Em outras palavras: não se trata meramente de mudanças de regras de aposentadoria (idade mínima, cálculo, tempo de contribuição). Para essa mudança ocorrer, seria preciso revogar os artigos 201, §2º e 203, V, da Constituição. 

No julgamento do ARE 639.337, o relator, ministro Celso de Mello, esclareceu que 

"o princípio da proibição do retrocesso impede, em tema de direitos fundamentais de caráter social, que sejam desconstituídas as conquistas já alcançadas pelo cidadão ou pela formação social em que ele vive. (...).
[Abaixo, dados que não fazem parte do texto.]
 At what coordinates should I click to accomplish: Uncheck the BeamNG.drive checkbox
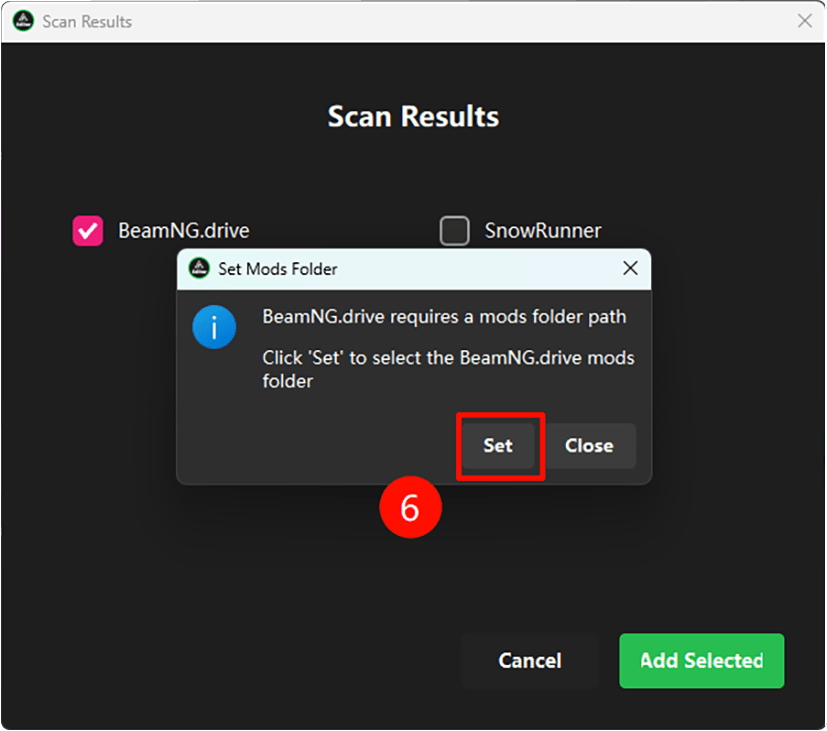88,231
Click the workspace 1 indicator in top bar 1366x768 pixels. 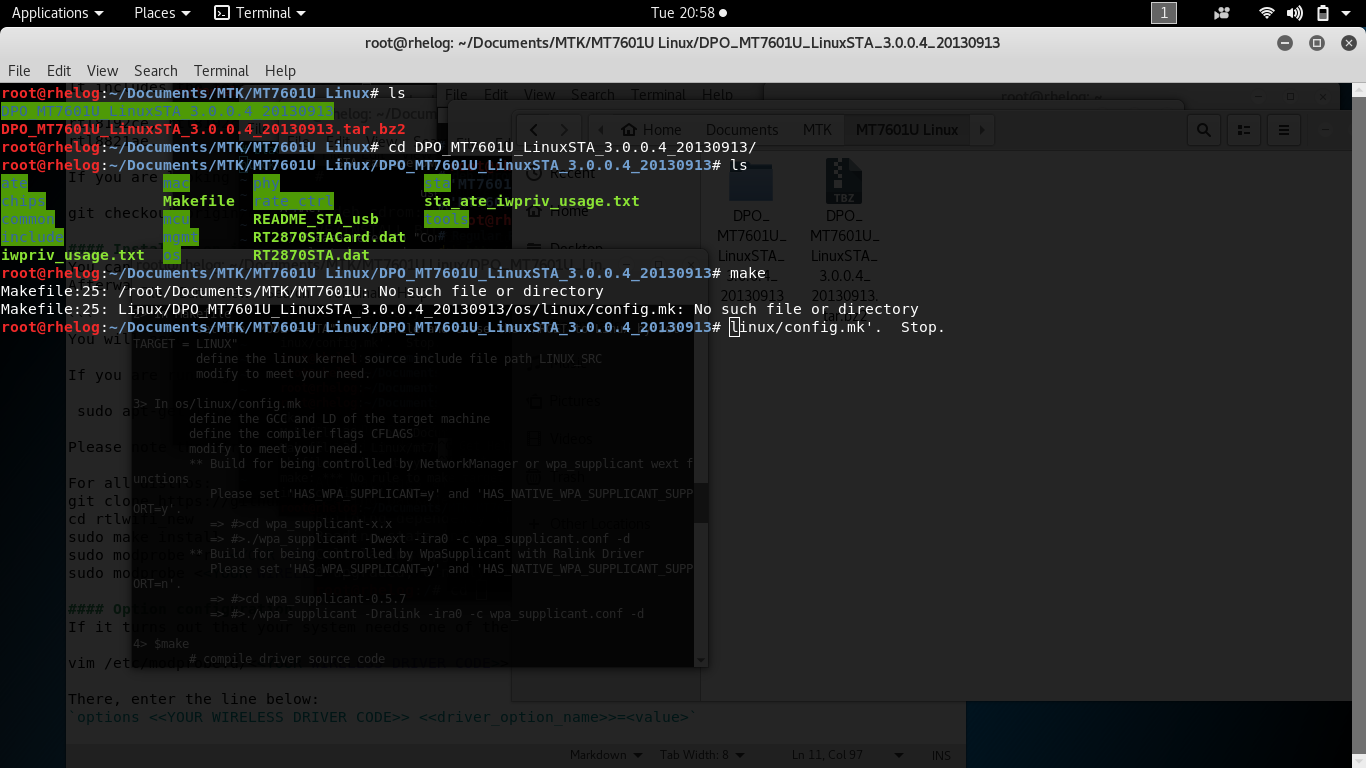point(1163,13)
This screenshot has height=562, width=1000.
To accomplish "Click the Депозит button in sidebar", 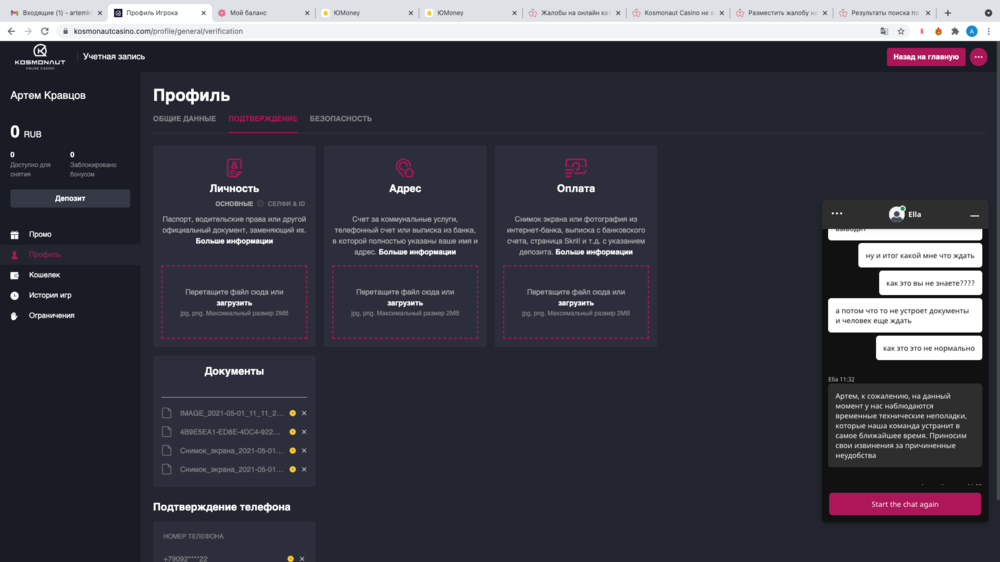I will pos(70,198).
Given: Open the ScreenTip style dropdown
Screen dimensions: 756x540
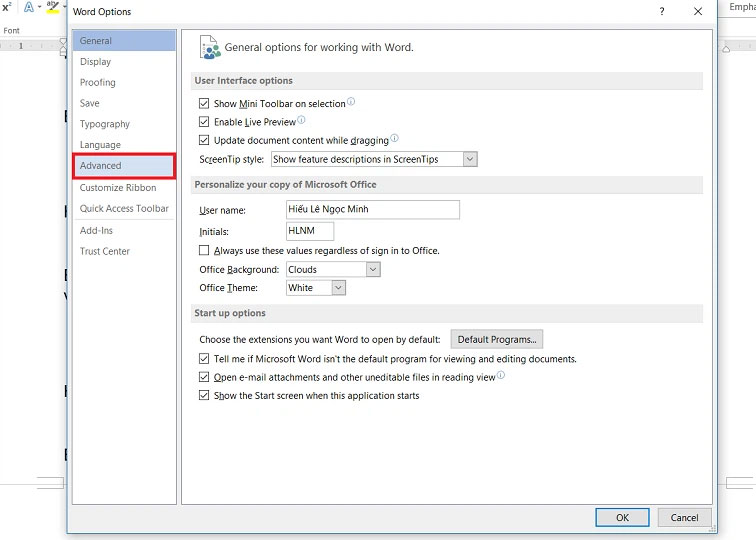Looking at the screenshot, I should tap(470, 159).
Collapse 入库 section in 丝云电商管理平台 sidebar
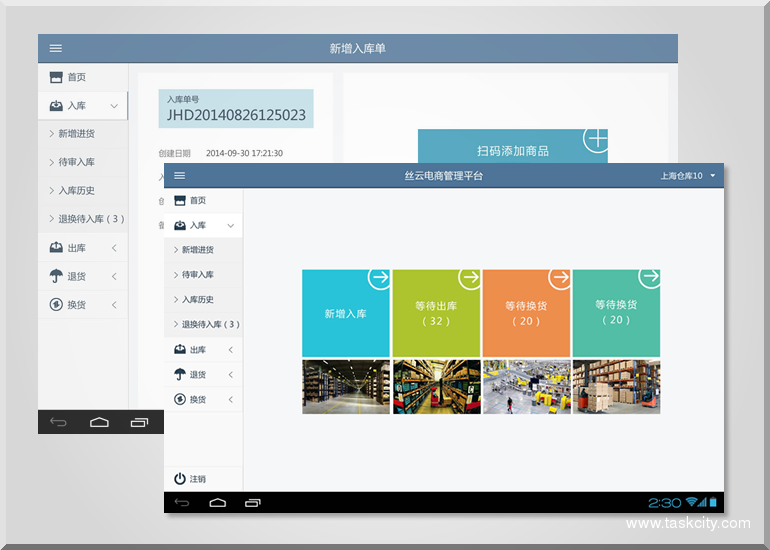Screen dimensions: 770x550 pyautogui.click(x=231, y=226)
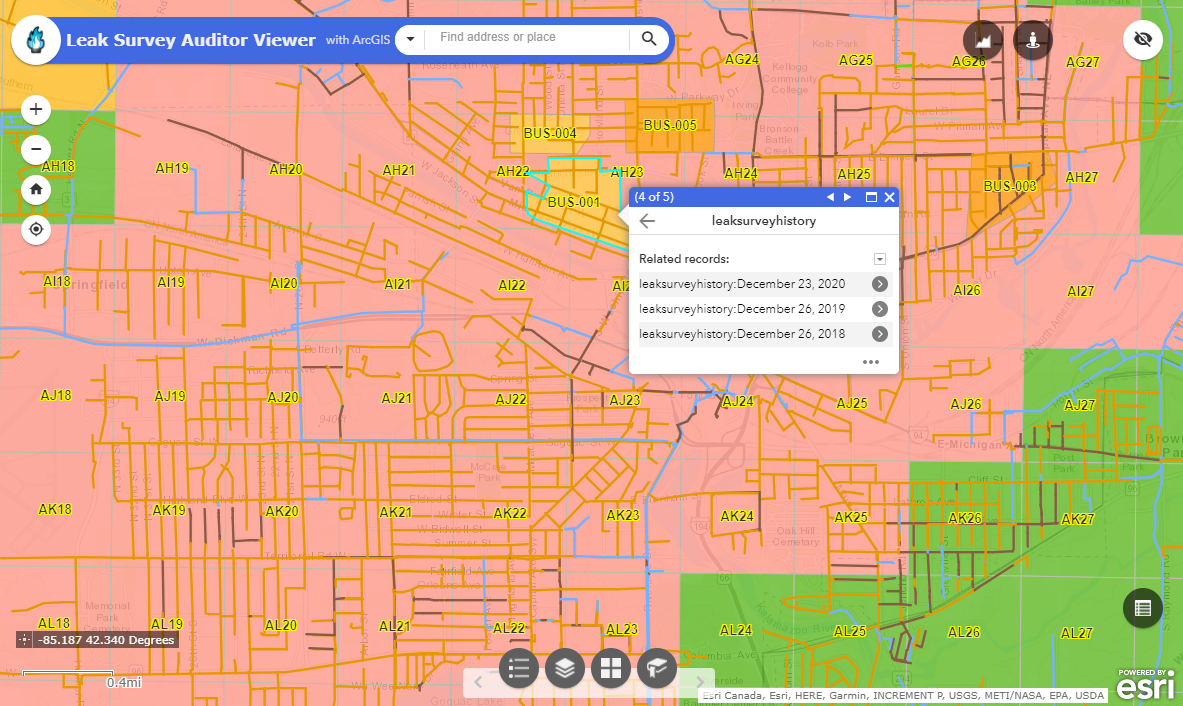Click the Leak Survey Auditor flame logo

pyautogui.click(x=36, y=40)
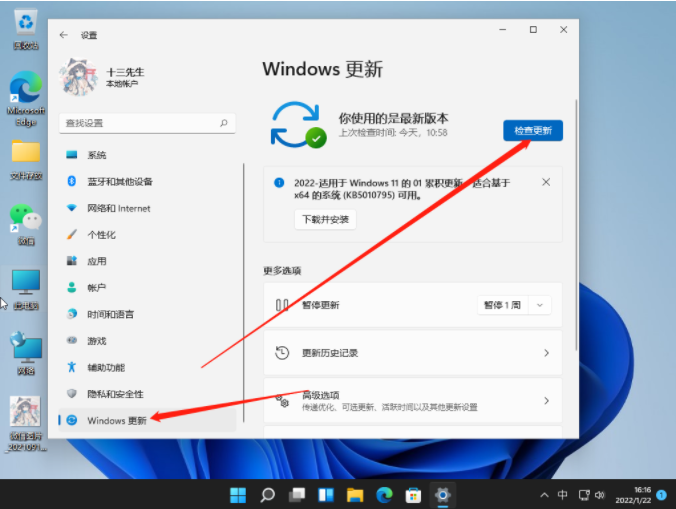The width and height of the screenshot is (676, 509).
Task: Open the WeChat desktop shortcut
Action: (x=25, y=219)
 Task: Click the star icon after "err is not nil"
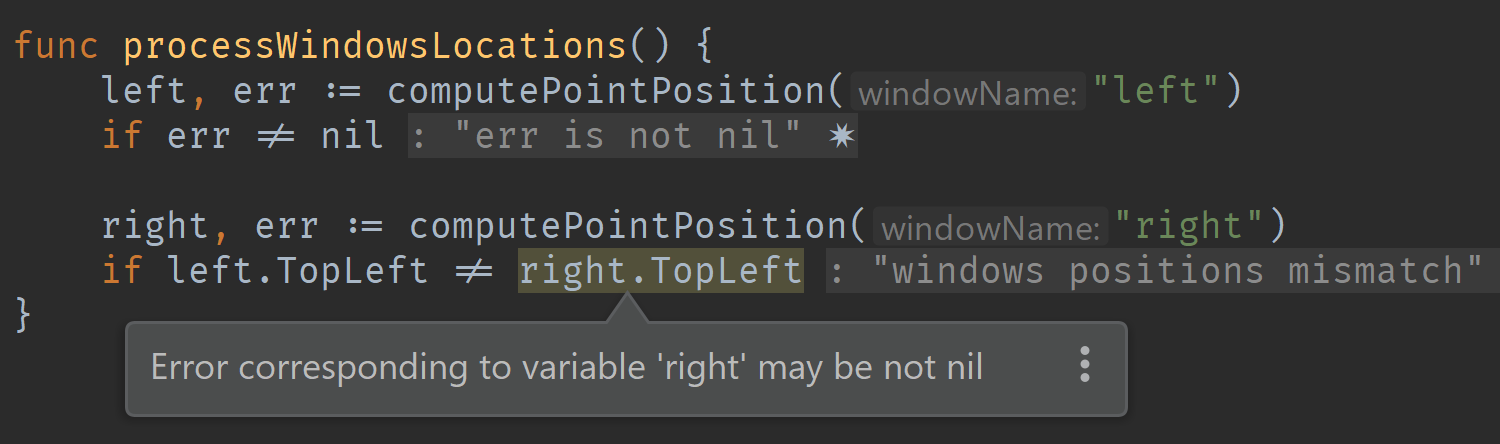click(842, 136)
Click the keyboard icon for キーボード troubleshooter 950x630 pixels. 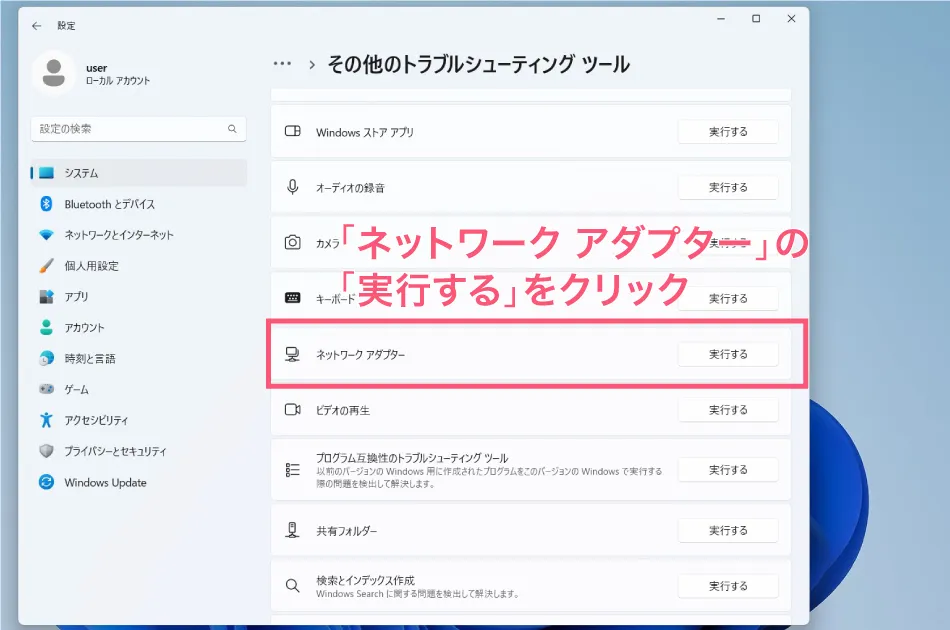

Em consequência desse princípio, o Estado, após haver reconhecido os direitos prestacionais, assume o dever não só de torná-los efetivos, mas, também, se obriga, sob pena de transgressão ao texto constitucional, a preservá-los, abstendo-se de frustrar — mediante supressão total ou parcial – os direitos sociais já concretizados." 

Assim, me parece que essa situação seria justamente caso de inconstitucionalidade pela aplicação do referido princípio, aliado ao princípio da proibição de proteção deficiente de direito fundamental, que protege o núcleo essencial do direito fundamental à seguridade social. 

Concluindo: mas, o que fazer, então?

Diante desse cenário que coloquei, é preciso que toda a comunidade previdenciária (advogados, defensores públicos, professores, juízes, aposentados, pensionistas, trabalhadores, etc) pressionem nossos congressistas para - em caso de envio dessa proposta pelo Executivo - que ela seja sumariamente rejeitada. 

É de bom tom lembrar que garantias sociais, uma vez perdidas, dificilmente são recuperadas (até o momento, não há registro de reformas previdenciárias estruturais que aumentaram benefícios ou facilitaram o seu acesso). 

Nesse contexto, a hora da comunidade jurídica se manifestar é agora, antes mesmo do envio de eventual PEC. Os mais vulneráveis, justamente quem tem direito a benefícios de salário mínimo, não podem ser penalizados antes de aqueles com maior capacidade contributiva fazerem sua parte, seja pela extinção de renúncias e benefícios fiscais, seja por reformas que tragam maior progressividade aos tributos. 

Por fim, é sempre importante lembrar que a seguridade social não é financiada somente por contribuições previdenciárias dos trabalhadores e patrões. A Constituição previu que a folha salarial, o faturamento e o lucro das empresas seriam tributados para financiar a seguridade. As receitas de PIS/PASEP, CSLL e diversos outros tributos têm a função de financiar a seguridade social, logo, quando você consome qualquer produto no mercado, por exemplo, está financiando a seguridade social. 

Infelizmente, na última década, com a criação da DRU (Desvinculação de Receitas da União), até 30% dos tributos que financiariam a seguridade social, são transferidos e usados para outros fins pelo Estado. Se tais recursos fossem usados para a seguridade social, ela seria superavitária (conforme já demonstrado em vários estudos).

Portanto, a seguridade social é depenada pela DRU e a partir desta fotografia, governos vêm sucessivamente “empurrando goela à baixo” reformas que atingem os setores mais vulneráveis da sociedade, ao mesmo tempo em que as receitas da seguridade são desviadas (ainda que licitamente) para outros fins. 

É hora de se manifestar contra essa proposta, antes que seja tarde.